ZeroAvia achieved its long-awaited first flight on Thursday with a Dornier 228 aircraft featuring its hydrogen-electric propulsion system. The company installed a fuel-cell-based ZA600 powertrain on the 19-seat airliner’s left wing in place of one of its two Honeywell TPE331 turboprop engines.
The aircraft took off at 1:35 p.m. local time from ZeroAvia’s research and development base at Cotswold Airport in the UK for a flight that lasted 10 minutes. The event marked the start of a flight test campaign that the California-based start-up hopes will lead to its first converted regional airliner entering commercial service in 2025.
According to ZeroAvia founder and CEO Val Miftahkov, the company will soon reveal the first aircraft type to be converted to run on gaseous hydrogen, as well as a partnership with the manufacturer of that model and the launch airline customer. That program involves an aircraft in the 10- to 19-seat class that will fly under Part 23 certification rules.
ZeroAvia aims to submit a type certificate application for the 600-kilowatt powertrain, initially with the UK Civil Aviation Authority, by the end of 2023 as it works to establish the basis for the approval. It will also seek supplemental type certificates covering the conversion of each specific aircraft type.
In the longer term, the company is working on a larger 2.5-megawatt powertrain suitable for aircraft carrying up to 90 passengers. It aims to start ground testing later this year and work to secure its design and production organization approvals.
In the current test configuration, the hydrogen-electric powertrain consists of two fuel cell stacks, while lithium-ion batteries provide peak power support during takeoff and safety redundancy.
For the test flights, ZeroAvia placed the hydrogen fuel tanks and fuel cell power-generation systems inside the cabin. It will locate the systems outside the fuselage for production aircraft.

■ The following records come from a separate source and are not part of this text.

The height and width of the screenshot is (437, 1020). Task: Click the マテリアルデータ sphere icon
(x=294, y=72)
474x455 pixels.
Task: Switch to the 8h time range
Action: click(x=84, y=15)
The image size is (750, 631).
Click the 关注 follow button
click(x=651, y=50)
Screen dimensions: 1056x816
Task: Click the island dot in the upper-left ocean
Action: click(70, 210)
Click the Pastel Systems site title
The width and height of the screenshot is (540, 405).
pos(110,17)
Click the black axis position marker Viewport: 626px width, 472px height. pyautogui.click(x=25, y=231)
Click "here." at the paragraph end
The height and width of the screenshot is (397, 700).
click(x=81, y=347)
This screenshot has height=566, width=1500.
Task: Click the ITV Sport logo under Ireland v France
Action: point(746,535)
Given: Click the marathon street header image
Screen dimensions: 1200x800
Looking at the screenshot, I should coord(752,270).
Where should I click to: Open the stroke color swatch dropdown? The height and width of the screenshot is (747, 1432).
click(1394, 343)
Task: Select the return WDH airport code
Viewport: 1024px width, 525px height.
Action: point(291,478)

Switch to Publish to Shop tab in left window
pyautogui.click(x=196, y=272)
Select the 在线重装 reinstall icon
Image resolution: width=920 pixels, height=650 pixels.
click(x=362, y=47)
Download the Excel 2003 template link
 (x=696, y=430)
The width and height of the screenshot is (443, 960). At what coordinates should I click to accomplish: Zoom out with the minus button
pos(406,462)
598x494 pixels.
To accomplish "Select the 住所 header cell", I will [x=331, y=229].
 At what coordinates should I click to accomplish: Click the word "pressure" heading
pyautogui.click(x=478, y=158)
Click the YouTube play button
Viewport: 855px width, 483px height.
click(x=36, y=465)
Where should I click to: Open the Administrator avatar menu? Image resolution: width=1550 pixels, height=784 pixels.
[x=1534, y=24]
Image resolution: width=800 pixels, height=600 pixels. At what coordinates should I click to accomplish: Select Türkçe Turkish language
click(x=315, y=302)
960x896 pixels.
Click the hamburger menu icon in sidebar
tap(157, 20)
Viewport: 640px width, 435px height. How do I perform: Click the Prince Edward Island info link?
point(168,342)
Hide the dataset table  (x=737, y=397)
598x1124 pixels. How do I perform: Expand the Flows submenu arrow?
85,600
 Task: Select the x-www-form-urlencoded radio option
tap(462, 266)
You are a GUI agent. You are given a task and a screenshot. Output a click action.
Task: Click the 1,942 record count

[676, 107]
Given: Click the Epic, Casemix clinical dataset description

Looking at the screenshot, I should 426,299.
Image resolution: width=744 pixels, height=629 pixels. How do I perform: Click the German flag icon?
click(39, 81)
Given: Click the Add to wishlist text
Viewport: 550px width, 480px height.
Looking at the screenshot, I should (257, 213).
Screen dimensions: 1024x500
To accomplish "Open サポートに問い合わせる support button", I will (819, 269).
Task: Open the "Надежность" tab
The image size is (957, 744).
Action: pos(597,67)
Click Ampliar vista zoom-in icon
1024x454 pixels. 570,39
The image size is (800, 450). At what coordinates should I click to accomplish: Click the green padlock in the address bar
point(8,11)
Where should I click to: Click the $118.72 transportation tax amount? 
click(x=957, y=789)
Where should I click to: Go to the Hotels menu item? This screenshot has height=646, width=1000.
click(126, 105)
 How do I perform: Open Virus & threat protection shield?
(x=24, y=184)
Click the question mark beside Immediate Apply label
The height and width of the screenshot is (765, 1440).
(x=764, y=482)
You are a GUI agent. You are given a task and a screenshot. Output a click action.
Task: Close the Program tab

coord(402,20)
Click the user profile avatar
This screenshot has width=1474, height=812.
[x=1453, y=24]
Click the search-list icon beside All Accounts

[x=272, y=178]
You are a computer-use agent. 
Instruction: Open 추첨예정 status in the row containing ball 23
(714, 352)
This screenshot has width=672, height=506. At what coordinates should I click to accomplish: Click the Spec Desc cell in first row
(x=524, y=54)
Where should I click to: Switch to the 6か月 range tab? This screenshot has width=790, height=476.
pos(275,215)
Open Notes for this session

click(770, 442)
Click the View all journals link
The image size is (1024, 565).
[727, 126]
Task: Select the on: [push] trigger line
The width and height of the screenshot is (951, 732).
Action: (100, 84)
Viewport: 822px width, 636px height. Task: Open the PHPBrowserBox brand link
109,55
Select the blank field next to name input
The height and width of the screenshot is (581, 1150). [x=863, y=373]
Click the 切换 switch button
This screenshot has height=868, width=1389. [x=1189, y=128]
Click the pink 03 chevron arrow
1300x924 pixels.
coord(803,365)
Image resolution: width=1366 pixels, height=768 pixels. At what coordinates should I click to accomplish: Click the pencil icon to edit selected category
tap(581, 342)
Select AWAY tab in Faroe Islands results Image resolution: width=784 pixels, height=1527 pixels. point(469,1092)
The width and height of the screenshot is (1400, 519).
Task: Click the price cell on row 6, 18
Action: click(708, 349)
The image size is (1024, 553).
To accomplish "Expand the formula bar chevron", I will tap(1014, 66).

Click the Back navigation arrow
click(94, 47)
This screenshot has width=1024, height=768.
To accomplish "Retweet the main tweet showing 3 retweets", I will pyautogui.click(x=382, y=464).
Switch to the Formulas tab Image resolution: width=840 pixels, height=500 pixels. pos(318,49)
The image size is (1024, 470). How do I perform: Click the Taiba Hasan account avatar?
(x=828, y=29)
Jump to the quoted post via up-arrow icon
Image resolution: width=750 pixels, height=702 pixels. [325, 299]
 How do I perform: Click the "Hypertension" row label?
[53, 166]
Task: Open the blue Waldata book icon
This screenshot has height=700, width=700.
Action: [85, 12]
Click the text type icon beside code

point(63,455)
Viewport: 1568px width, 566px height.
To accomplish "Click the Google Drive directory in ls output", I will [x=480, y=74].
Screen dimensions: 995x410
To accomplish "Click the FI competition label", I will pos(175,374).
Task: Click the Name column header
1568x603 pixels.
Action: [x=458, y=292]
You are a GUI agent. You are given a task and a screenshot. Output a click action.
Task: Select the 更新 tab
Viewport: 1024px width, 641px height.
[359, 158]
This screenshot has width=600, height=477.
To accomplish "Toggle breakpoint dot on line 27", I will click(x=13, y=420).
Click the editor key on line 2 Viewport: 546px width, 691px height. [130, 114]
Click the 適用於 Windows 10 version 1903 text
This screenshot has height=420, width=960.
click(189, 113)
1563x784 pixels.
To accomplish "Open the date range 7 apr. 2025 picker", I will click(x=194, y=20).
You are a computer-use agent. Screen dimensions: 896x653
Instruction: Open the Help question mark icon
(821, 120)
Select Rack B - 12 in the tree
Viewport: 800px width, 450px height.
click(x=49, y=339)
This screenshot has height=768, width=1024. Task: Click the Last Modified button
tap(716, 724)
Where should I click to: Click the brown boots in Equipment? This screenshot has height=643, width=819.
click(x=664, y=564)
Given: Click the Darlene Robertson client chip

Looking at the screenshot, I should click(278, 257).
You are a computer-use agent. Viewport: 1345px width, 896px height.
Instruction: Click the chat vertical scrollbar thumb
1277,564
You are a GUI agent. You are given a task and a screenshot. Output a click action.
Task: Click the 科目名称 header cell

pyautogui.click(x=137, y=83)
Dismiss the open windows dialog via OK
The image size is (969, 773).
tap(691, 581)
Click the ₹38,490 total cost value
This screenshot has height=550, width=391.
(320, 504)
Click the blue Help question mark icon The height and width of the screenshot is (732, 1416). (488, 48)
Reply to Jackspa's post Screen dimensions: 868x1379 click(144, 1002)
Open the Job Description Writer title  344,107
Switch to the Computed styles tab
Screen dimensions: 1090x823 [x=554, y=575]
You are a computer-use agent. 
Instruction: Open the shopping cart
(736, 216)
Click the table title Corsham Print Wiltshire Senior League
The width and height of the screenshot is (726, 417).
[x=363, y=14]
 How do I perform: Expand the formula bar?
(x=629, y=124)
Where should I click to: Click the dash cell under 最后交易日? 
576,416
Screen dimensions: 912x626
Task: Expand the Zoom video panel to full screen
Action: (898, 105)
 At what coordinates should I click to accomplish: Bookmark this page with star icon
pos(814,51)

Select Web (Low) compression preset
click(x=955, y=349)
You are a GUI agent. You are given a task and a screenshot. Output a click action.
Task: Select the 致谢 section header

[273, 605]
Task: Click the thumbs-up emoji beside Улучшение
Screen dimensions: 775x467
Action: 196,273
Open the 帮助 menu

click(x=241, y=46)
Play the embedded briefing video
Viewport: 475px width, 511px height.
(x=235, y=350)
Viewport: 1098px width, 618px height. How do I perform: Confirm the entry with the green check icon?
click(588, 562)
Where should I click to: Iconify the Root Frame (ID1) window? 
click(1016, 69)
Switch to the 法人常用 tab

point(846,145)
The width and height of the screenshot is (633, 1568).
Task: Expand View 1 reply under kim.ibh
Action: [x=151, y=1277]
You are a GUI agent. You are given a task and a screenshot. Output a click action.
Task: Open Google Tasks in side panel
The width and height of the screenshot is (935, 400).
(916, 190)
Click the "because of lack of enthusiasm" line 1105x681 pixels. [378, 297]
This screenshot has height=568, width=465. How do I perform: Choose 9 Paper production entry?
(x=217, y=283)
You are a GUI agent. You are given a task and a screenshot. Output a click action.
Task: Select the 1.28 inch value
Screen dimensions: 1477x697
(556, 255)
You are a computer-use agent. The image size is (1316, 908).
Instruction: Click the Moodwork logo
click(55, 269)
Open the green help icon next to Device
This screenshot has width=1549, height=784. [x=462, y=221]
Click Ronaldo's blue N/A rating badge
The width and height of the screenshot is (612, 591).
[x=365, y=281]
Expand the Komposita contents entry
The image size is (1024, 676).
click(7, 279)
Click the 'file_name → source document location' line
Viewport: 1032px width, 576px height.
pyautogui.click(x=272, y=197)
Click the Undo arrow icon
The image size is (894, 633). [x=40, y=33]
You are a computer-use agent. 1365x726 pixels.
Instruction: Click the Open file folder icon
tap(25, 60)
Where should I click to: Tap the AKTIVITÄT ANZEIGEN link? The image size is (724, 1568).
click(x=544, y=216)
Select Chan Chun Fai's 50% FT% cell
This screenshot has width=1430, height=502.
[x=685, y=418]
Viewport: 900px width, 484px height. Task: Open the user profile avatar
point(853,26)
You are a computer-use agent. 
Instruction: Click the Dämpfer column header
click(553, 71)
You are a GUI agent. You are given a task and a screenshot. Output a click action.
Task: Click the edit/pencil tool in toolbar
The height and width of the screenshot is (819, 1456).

Video footage of the first flight showed water vapor coming out of fuel cells made by Powercell, a ZeroAvia partner.
Testing will continue throughout this year as ZeroAvia refines its powertrain design with flights from Kemble and other airports. The initial flight lasted just under half of the technology demonstrator’s current endurance limit of 25 minutes and reached an altitude of 2,000 feet and a speed of 120 knots. ZeroAvia intends to gradually extend flight durations through the flight test campaign.
Airlines Commit to Hydrogen-powered Fleets
According to ZeroAvia, it now holds provisional order commitments covering around 1,500 of the propulsion systems. Speaking to reporters from the World Economic Forum in Davos, Miftakhov said that between 600 and 700 of the systems will power aircraft carrying up to 19 passenger seats. He added that the company aims to start taking deposits for delivery slots during the course of this year.
Commercial carriers that have publicly expressed interest in adding hydrogen-powered aircraft to their fleets include American Airlines, which is an investor in ZeroAvia, as well as United Airlines and Alaska Air. Miftakhov said that ZeroAvia is planning for a further funding round.
An on-site electrolyzer produces the gaseous hydrogen used for flight testing. ZeroAvia has partnered with Scotland-based European Marine Energy Centre to establish a refueling system that it says will serve as a microcosm of the infrastructure planned for rollout at commercial airports.
Rival hydrogen propulsion system developer Universal Hydrogen has indicated it is close to conducting a first flight test with a larger Dash 8 regional airliner in Washington state. Both companies had intended to start flight testing in 2022 but encountered delays due to various factors, including technical glitches and weather.